▸ **The task**: Copy out the records word for word from the line with "Given: Uncheck employee" to the line with "pos(439,55)", leaving the pictures out.

---- Input material

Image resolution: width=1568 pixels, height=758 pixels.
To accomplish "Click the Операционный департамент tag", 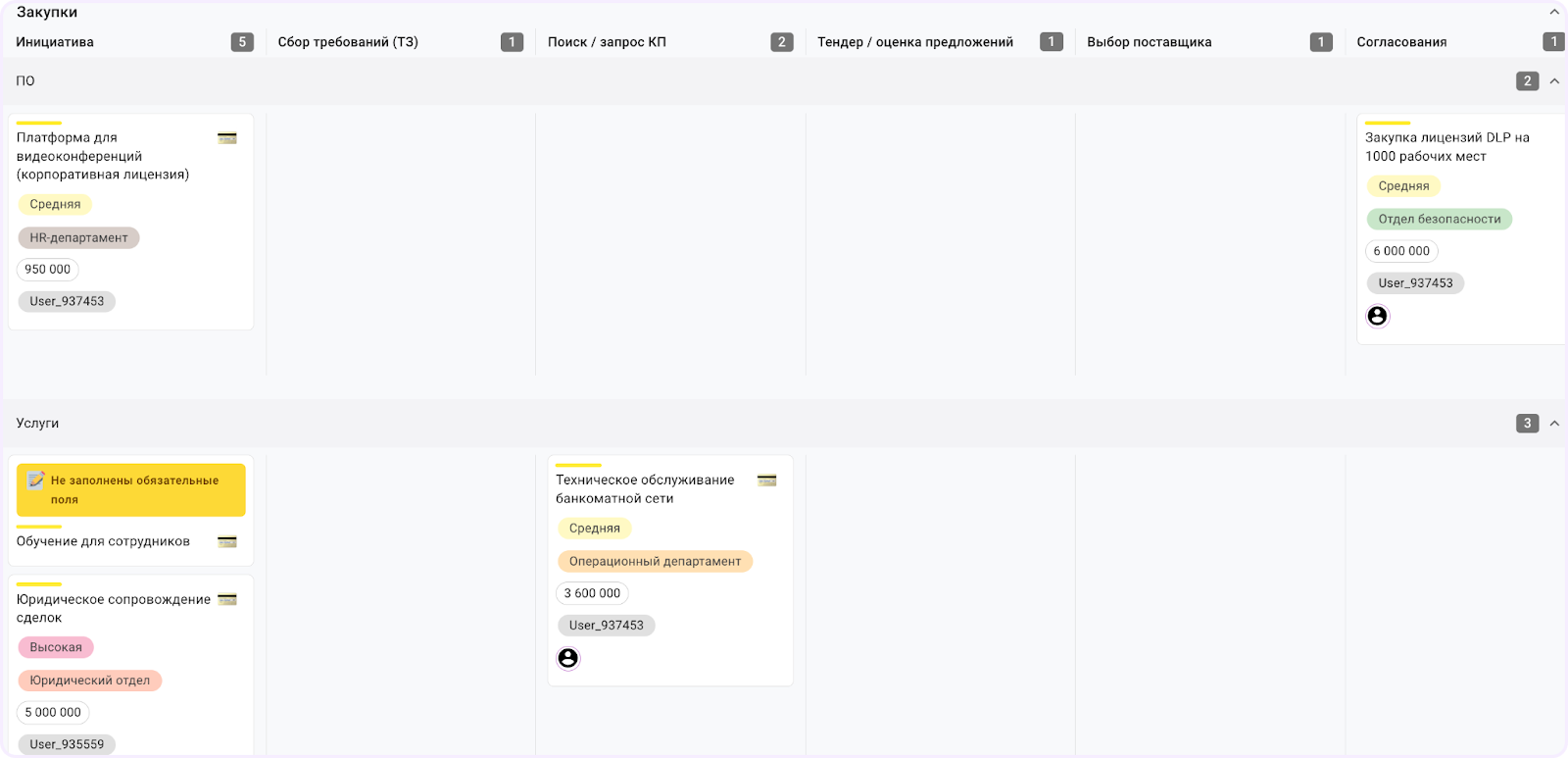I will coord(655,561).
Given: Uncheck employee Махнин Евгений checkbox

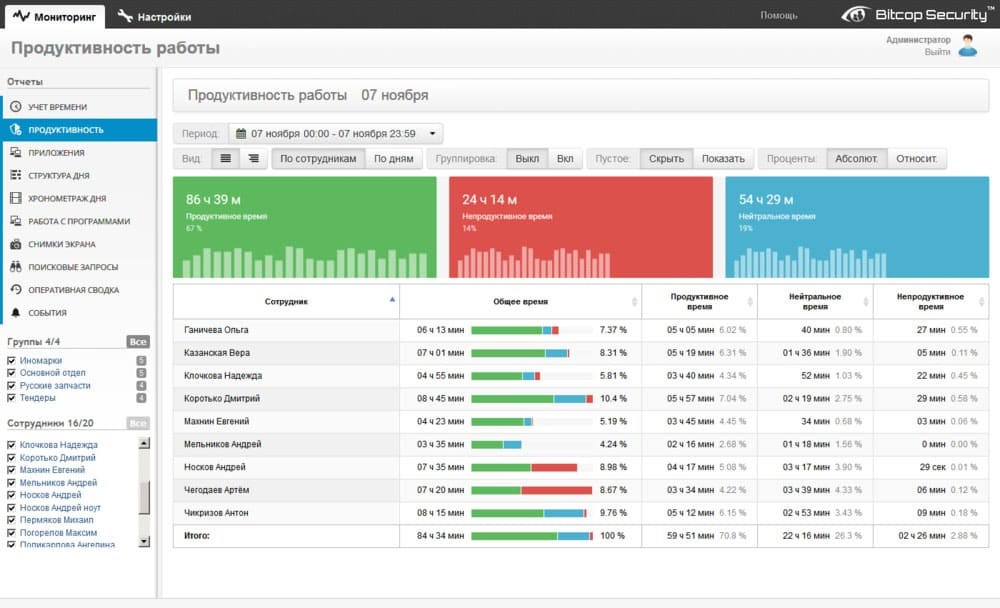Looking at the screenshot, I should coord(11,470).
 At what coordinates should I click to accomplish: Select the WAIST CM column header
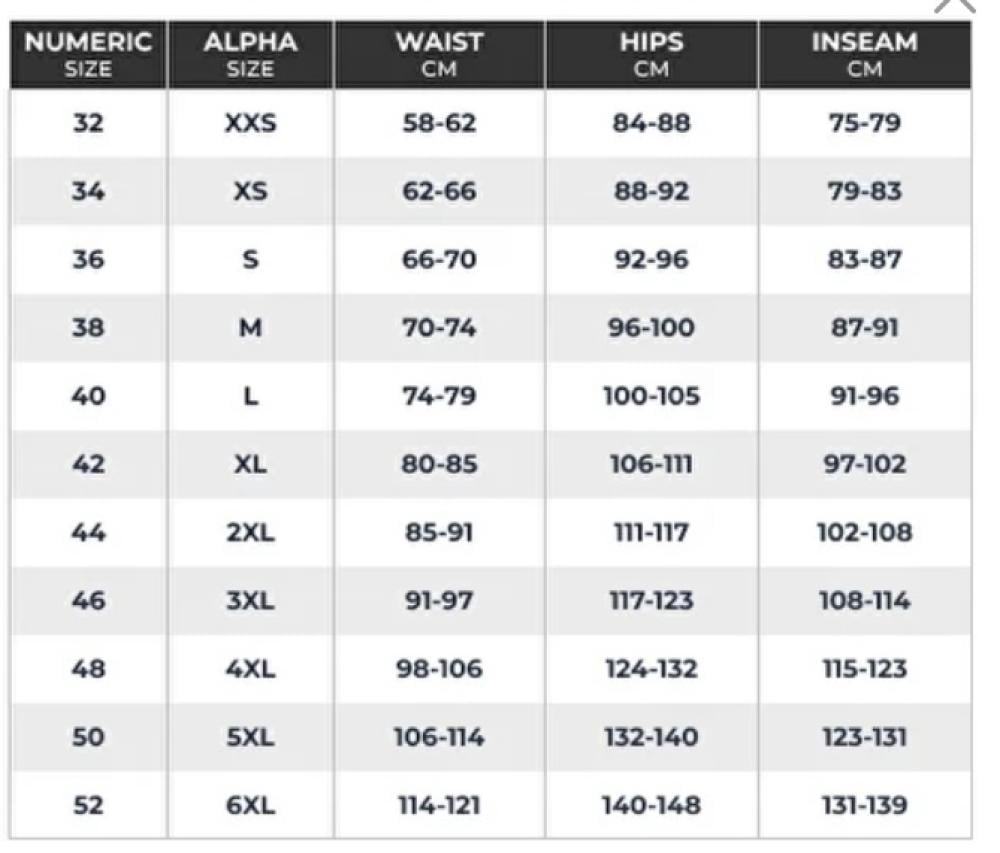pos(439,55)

--------
---- Input material

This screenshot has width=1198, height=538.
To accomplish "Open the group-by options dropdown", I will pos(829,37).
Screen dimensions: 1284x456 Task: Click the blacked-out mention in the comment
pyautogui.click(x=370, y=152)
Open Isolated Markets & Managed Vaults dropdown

--------

▸ **Result of the task**:
Given: Uncheck employee Махнин Евгений checkbox

Looking at the screenshot, I should coord(11,470).
 At what coordinates should I click to accomplish: Select the WAIST CM column header
pos(439,55)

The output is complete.